疟原虫的通用引物对PU-F2和PU-R2，其序列参见SEQ ID NO：29-30。

3.根据权利要求2所述的检测多种蚊媒病原体的试剂盒，其特征在于每对引物对中有一个5’端修饰有生物素标记，每个探针5’端均带有胺基化修饰且连有C12邻接臂序列、并分别与相应荧光标记的微球偶联。

4.根据权利要求2或3所述的检测多种蚊媒病原体的试剂盒，其特征在于所述试剂盒还包括反转录引物混合液，其反转录引物序列参见SEQ ID NO：31-38。

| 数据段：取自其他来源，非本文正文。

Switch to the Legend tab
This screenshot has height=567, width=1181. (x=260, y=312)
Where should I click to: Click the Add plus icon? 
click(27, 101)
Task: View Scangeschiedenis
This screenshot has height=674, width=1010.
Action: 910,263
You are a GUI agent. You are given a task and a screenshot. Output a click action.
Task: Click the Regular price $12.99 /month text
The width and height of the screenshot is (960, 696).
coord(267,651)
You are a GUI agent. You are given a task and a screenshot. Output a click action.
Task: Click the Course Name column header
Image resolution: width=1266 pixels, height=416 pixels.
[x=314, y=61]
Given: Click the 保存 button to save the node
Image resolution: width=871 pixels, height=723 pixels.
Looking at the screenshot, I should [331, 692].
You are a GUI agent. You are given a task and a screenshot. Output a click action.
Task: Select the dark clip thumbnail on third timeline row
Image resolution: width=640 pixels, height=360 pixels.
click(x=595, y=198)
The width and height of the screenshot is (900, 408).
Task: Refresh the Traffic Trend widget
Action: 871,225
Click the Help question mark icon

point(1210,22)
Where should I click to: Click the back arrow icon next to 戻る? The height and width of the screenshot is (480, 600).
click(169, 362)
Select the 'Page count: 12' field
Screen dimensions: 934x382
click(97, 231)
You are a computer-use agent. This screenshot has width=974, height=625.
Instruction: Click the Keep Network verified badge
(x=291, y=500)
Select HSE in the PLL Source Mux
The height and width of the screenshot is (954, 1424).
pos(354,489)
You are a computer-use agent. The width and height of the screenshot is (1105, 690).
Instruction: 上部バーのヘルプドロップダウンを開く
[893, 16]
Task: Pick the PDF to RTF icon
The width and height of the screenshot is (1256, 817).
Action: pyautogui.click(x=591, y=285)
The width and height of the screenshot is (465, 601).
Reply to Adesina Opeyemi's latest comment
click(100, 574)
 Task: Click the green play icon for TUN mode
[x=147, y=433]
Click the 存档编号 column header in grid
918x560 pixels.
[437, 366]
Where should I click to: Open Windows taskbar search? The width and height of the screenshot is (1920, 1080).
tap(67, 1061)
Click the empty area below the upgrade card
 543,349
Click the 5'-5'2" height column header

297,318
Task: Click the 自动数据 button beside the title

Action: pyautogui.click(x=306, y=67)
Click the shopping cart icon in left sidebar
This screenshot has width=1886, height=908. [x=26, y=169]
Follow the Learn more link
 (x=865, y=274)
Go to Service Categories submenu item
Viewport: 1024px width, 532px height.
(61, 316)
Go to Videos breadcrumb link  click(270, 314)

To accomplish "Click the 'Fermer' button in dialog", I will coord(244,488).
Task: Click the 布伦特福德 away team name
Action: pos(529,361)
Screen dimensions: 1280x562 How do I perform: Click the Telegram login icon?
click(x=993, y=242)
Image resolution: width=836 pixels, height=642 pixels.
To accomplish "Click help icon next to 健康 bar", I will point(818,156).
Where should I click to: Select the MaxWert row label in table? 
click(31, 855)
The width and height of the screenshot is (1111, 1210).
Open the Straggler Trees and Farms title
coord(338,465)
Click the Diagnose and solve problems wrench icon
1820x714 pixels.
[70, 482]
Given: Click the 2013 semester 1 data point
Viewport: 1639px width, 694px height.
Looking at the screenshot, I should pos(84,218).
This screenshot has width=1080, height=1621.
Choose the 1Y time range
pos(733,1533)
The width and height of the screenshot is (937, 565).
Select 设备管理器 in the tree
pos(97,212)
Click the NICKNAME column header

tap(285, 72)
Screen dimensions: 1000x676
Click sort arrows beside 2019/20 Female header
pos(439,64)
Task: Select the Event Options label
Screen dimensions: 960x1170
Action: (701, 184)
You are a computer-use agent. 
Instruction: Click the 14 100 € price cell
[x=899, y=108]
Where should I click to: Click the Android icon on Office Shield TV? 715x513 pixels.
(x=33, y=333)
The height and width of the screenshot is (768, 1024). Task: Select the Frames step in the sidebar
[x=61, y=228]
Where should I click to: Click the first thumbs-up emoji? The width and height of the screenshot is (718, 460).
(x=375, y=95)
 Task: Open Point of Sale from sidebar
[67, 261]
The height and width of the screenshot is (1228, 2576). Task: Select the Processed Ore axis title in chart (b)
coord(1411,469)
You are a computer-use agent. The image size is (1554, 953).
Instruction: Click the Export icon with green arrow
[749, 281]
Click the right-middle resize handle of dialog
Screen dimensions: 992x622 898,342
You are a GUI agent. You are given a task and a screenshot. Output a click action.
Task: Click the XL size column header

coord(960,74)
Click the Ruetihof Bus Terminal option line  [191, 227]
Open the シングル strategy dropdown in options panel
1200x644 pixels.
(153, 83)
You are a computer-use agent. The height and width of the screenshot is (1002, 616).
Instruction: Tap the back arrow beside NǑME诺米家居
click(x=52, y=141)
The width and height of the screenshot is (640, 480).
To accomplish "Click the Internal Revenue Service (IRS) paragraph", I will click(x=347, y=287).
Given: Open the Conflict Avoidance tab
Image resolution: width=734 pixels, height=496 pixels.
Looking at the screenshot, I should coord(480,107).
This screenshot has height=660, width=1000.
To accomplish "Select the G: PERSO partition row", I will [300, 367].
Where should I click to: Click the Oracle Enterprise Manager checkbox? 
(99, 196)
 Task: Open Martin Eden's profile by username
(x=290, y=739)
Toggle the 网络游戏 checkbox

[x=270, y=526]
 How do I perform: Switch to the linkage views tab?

5.一种多种蚊媒病原体的检测方法，基于微球的液相芯片技术，其特征在于具体包括以下步骤：

①合成权利要求2所述的引物对和探针，将每对引物中的下游引物5’端进行生物素标记；将每个探针5’端进行胺基化修饰且连有C12邻接臂序列；

②将所述探针分别与相应荧光编码的微球偶联、然后等数目混合，制得偶联有特异性核酸探针的微球组；

③抽提待测样本的DNA和RNA，并采用多重反转录反应的方法将RNA的特定基因序列反转录成cDNA；

④以cDNA/DNA为模板、采用步骤①中的引物对进行PCR扩增，制得PCR扩增产物；

⑤将PCR扩增产物与微球组温育杂交，然后加入链霉亲和素－藻红蛋白与微球上捕获的PCR扩增产物上的生物素结合，形成微球-探针-PCR产物-生物素-SA-PE的复合物，利用液相芯片系统对待测样品进行定性和定量分析。

6.根据权利要求5所述的多种蚊媒病原体的检测方法，其特征在于步骤③中所述反转录采用权利要求3中的反转录引物混合液。

7.根据权利要求5所述的多种蚊媒病原体的检测方法，其特征在于步骤④中的PCR扩增采用不对称扩增，每对引物对中下游引物的浓度是上游引物浓度的3~8倍。

8.根据权利要求5所述的多种蚊媒病原体的检测方法，其特征在于步骤④中所述PCR扩增采用三个PCR反应体系，分别为PCR反应体系I、PCR反应体系Ⅱ和PCR反应体系Ⅲ；其中PCR反应体系I含有西尼罗病毒引物对WNV-F和WNV-R，PCR反应体系Ⅱ含有黄热病毒的引物对YFV-F和YFV-R、登革I型病毒的引物对DV1-F和DV1-R、以及登革Ⅳ型病毒的引物对DV4- F和DV4-R；PCR反应体系Ⅲ包括CHIKV-F和CHIKV-R、JEV-F和JEV-R、DV2-F和DV2-R、DV3-F和DV3-R、PU-F和PU-R；

步骤⑤中，首先将PCR反应体系I、PCR反应体系Ⅱ和PCR反应体系Ⅲ中取等体积的扩增产物加入至同一试管内，然后再与微球组温育杂交。

9.根据权利要求5所述的多种蚊媒病原体的检测方法，其特征在于步骤⑤中温育杂交的条件为：96℃变性5分钟，55℃杂交30分钟。